AIM OF THE EXERCISE – I would like every record reproduced exactly, with the pictures left out.

*** STORED DATA ***

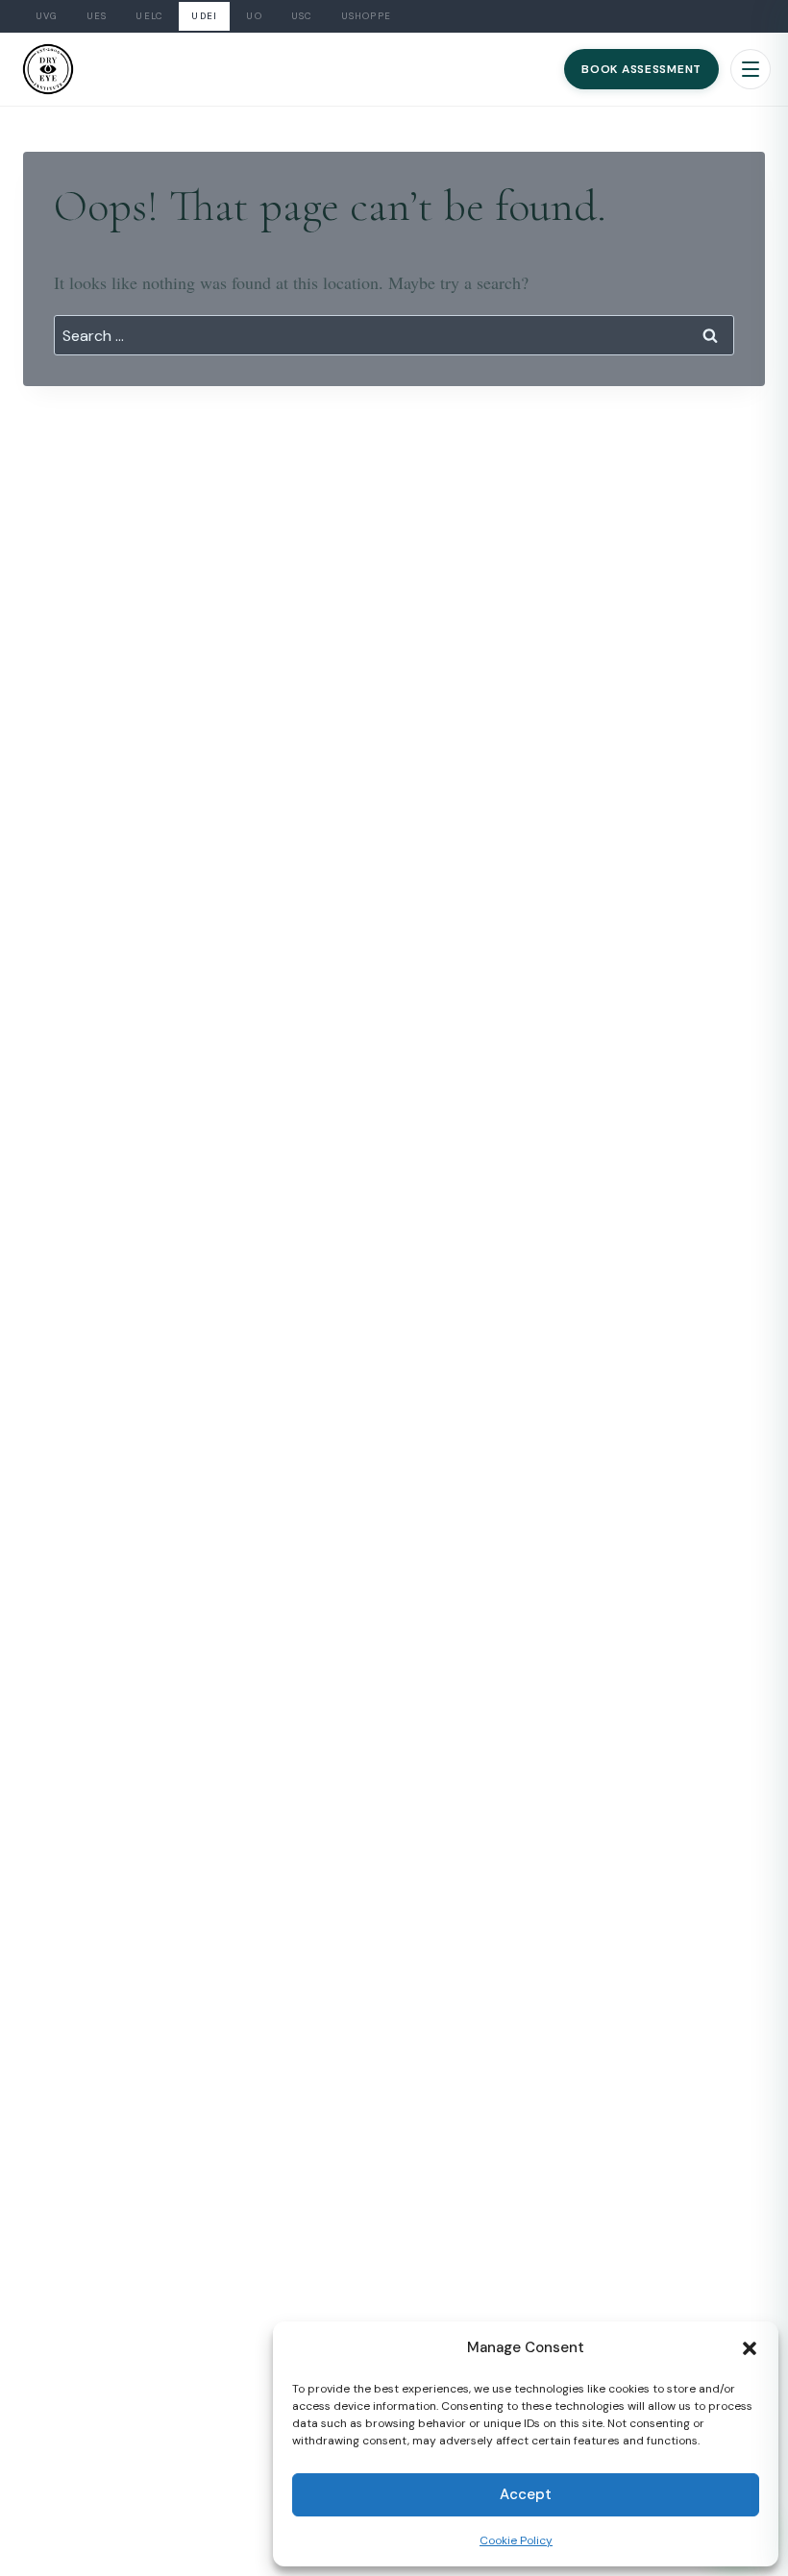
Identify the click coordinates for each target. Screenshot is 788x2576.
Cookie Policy (516, 2540)
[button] (749, 2348)
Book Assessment (641, 69)
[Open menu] (750, 69)
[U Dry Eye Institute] (48, 69)
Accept (526, 2494)
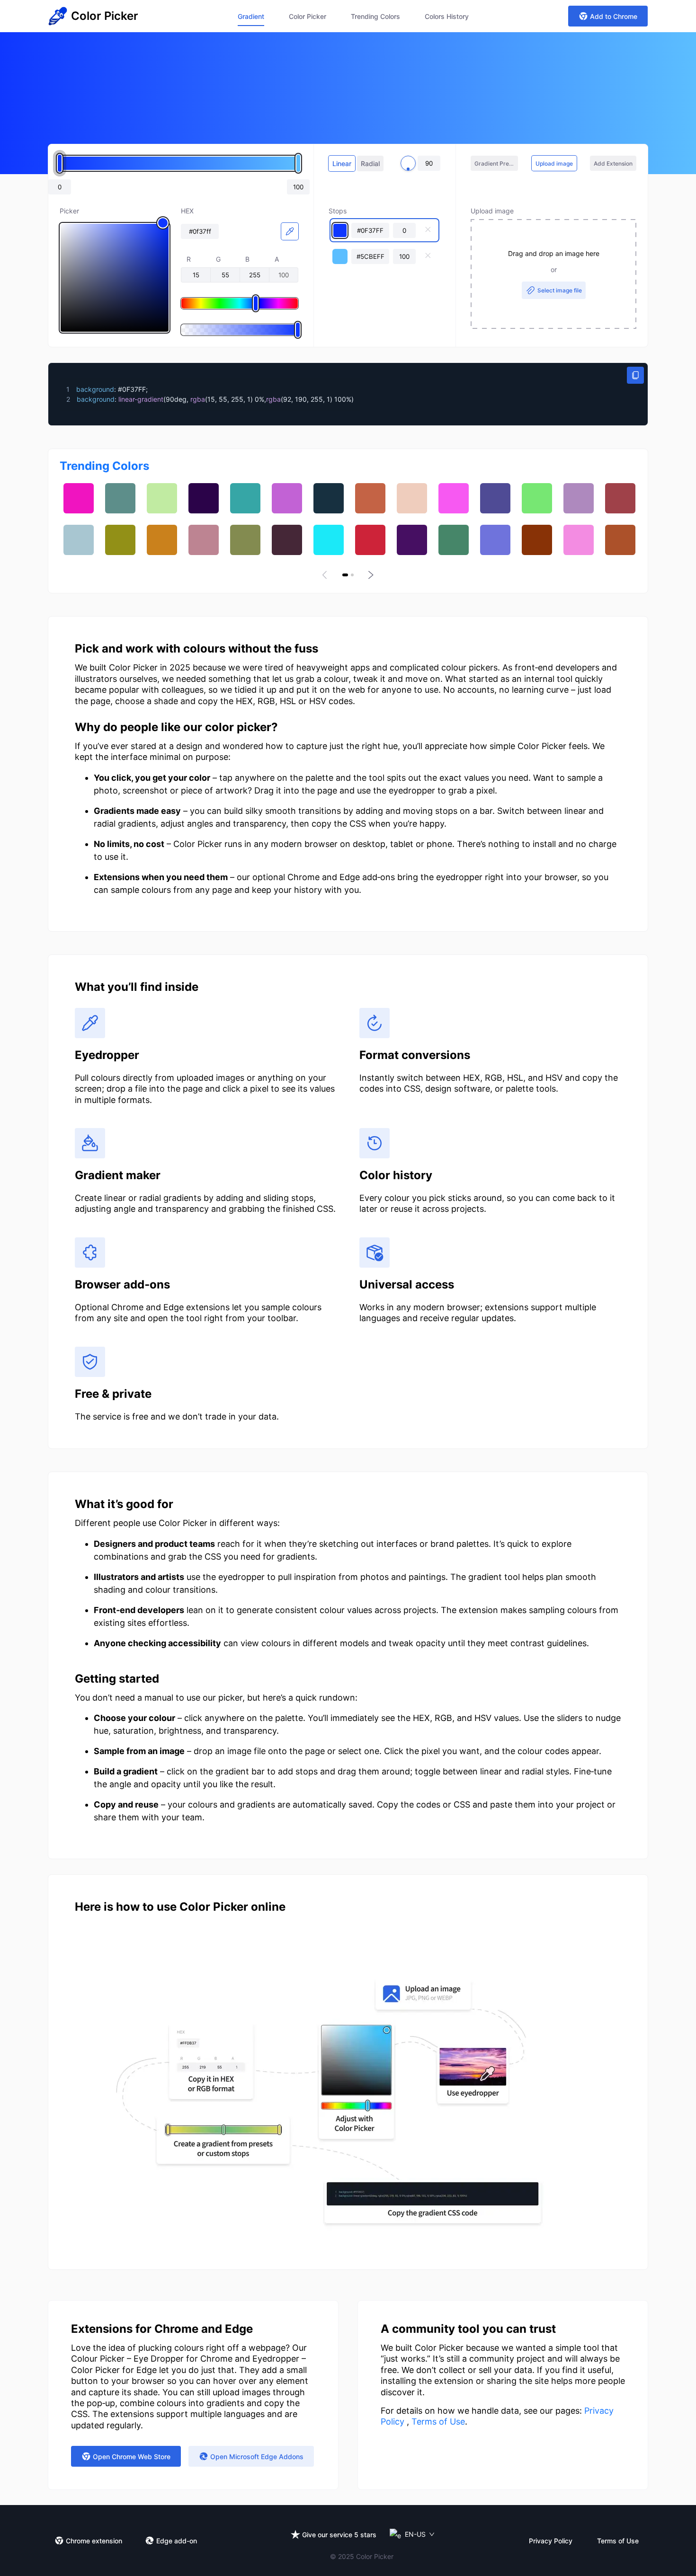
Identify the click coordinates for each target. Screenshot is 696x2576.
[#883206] (537, 540)
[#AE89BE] (578, 498)
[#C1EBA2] (162, 498)
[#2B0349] (203, 498)
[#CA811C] (162, 540)
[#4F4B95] (495, 498)
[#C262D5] (287, 498)
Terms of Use (438, 2421)
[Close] (428, 230)
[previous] (326, 575)
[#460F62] (412, 540)
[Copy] (635, 375)
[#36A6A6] (245, 498)
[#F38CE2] (578, 540)
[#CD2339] (370, 540)
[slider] (115, 278)
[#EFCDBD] (412, 498)
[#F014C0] (78, 498)
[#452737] (287, 540)
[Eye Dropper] (289, 231)
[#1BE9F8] (328, 540)
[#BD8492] (203, 540)
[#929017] (120, 540)
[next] (369, 575)
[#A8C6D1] (78, 540)
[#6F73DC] (495, 540)
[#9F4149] (620, 498)
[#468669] (453, 540)
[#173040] (328, 498)
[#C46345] (370, 498)
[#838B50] (245, 540)
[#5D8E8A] (120, 498)
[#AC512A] (620, 540)
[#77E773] (537, 498)
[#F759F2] (453, 498)
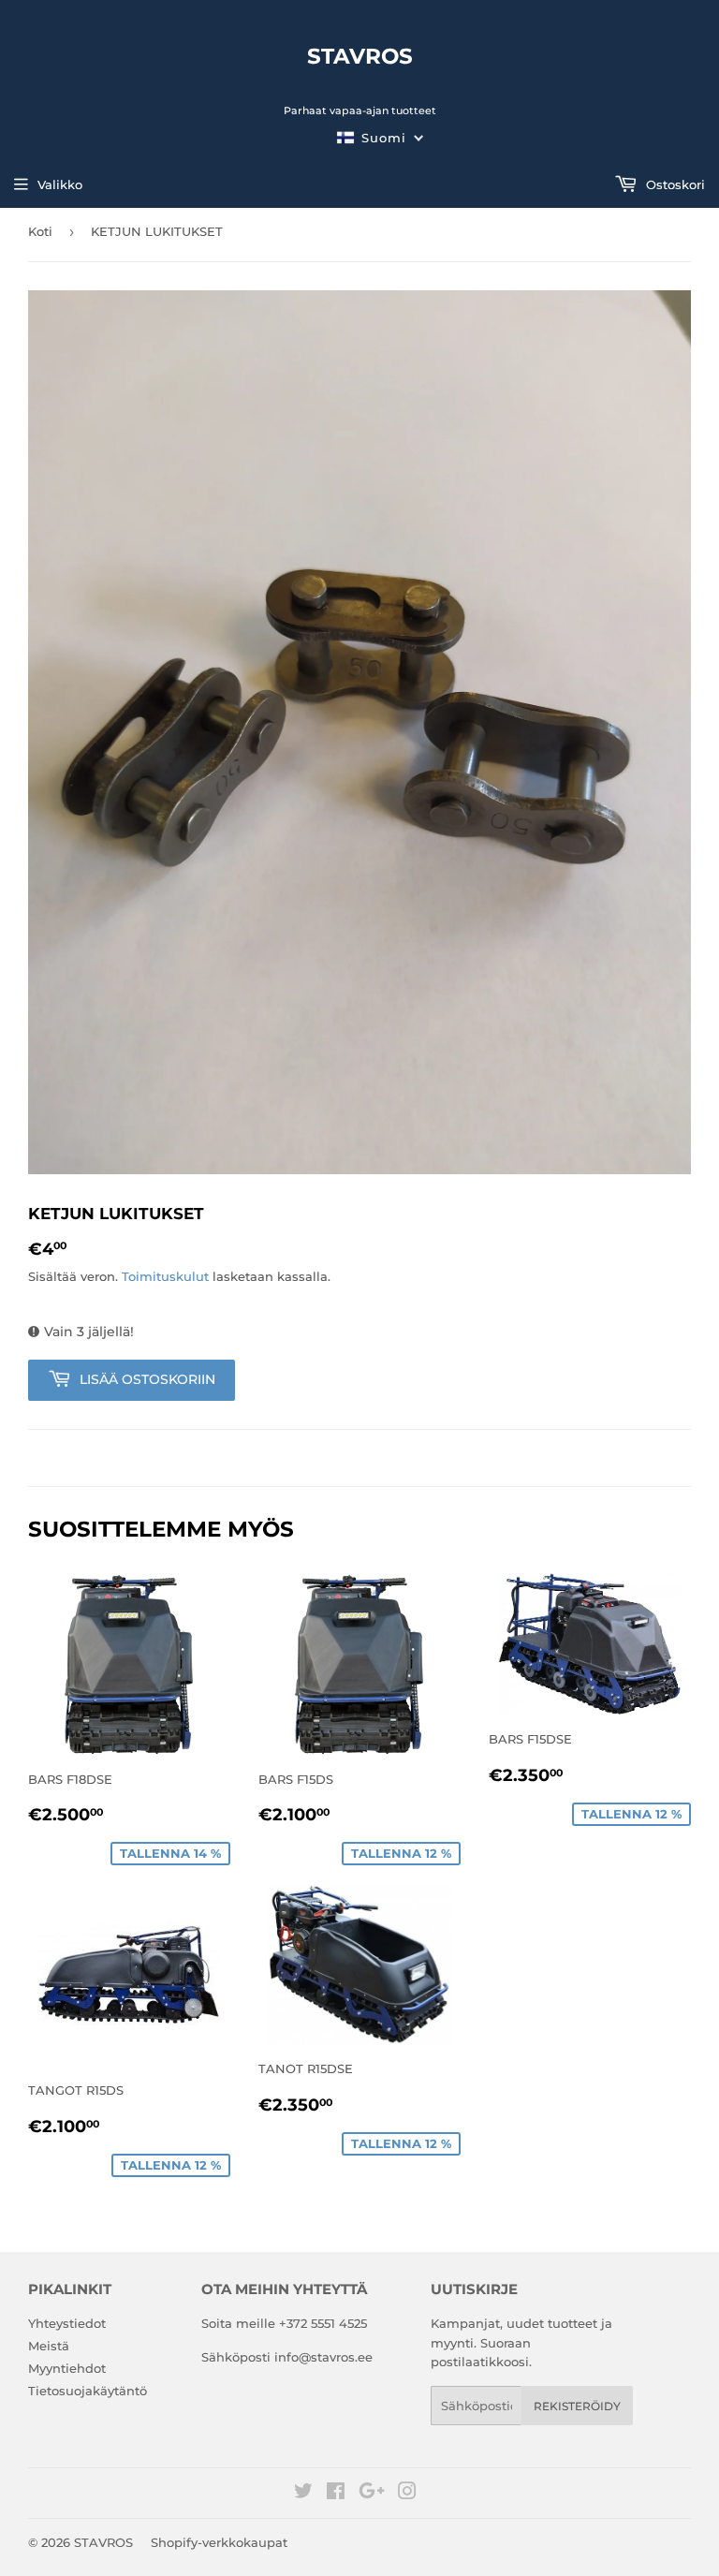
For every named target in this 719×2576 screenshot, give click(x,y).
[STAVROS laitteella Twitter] (303, 2493)
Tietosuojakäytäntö (87, 2390)
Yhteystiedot (67, 2323)
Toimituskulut (165, 1276)
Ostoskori (673, 184)
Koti (40, 231)
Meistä (48, 2345)
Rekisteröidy (577, 2406)
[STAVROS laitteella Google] (372, 2493)
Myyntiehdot (67, 2368)
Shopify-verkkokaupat (219, 2542)
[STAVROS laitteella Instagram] (407, 2493)
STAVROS (360, 56)
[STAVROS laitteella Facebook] (335, 2493)
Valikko (59, 184)
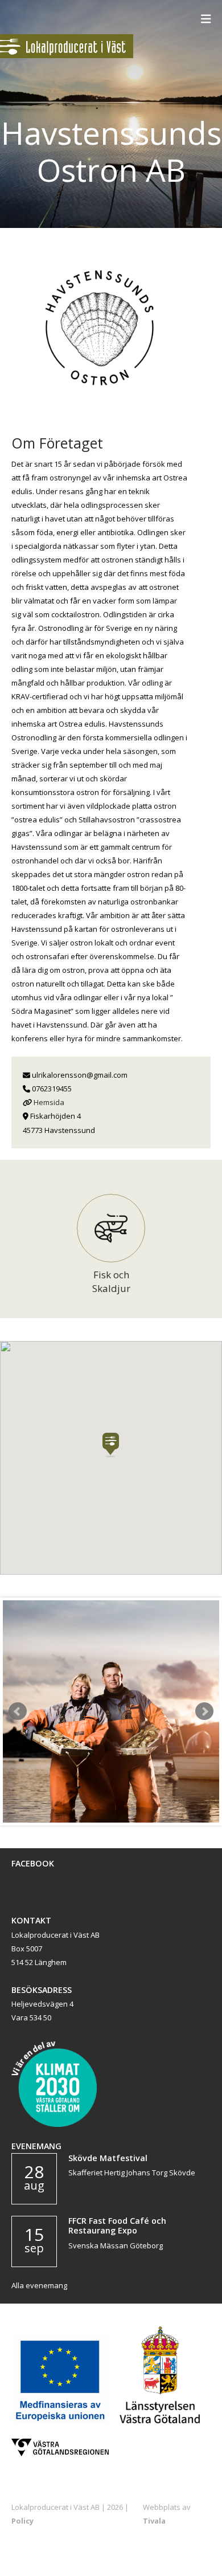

*** End of STORED DATA ***

RESPONSE BOX –
Identify the click coordinates for each target. Screenshot is 788x2576.
Cookie Policy (516, 2540)
[button] (749, 2348)
Book Assessment (641, 69)
[Open menu] (750, 69)
[U Dry Eye Institute] (48, 69)
Accept (526, 2494)
Identify the click coordinates for each target. Screenshot is 696x2576.
[#883206] (537, 540)
[#AE89BE] (578, 498)
[#C1EBA2] (162, 498)
[#2B0349] (203, 498)
[#CA811C] (162, 540)
[#4F4B95] (495, 498)
[#C262D5] (287, 498)
Terms of Use (438, 2421)
[Close] (428, 230)
[previous] (326, 575)
[#460F62] (412, 540)
[Copy] (635, 375)
[#36A6A6] (245, 498)
[#F38CE2] (578, 540)
[#CD2339] (370, 540)
[slider] (115, 278)
[#EFCDBD] (412, 498)
[#F014C0] (78, 498)
[#452737] (287, 540)
[Eye Dropper] (289, 231)
[#1BE9F8] (328, 540)
[#BD8492] (203, 540)
[#929017] (120, 540)
[next] (369, 575)
[#A8C6D1] (78, 540)
[#6F73DC] (495, 540)
[#9F4149] (620, 498)
[#468669] (453, 540)
[#173040] (328, 498)
[#C46345] (370, 498)
[#838B50] (245, 540)
[#5D8E8A] (120, 498)
[#AC512A] (620, 540)
[#77E773] (537, 498)
[#F759F2] (453, 498)
For every named target in this 719×2576 screenshot, give click(x,y).
[STAVROS laitteella Twitter] (303, 2493)
Tietosuojakäytäntö (87, 2390)
Yhteystiedot (67, 2323)
Toimituskulut (165, 1276)
Ostoskori (673, 184)
Koti (40, 231)
Meistä (48, 2345)
Rekisteröidy (577, 2406)
[STAVROS laitteella Google] (372, 2493)
Myyntiehdot (67, 2368)
Shopify-verkkokaupat (219, 2542)
[STAVROS laitteella Instagram] (407, 2493)
STAVROS (360, 56)
[STAVROS laitteella Facebook] (335, 2493)
Valikko (59, 184)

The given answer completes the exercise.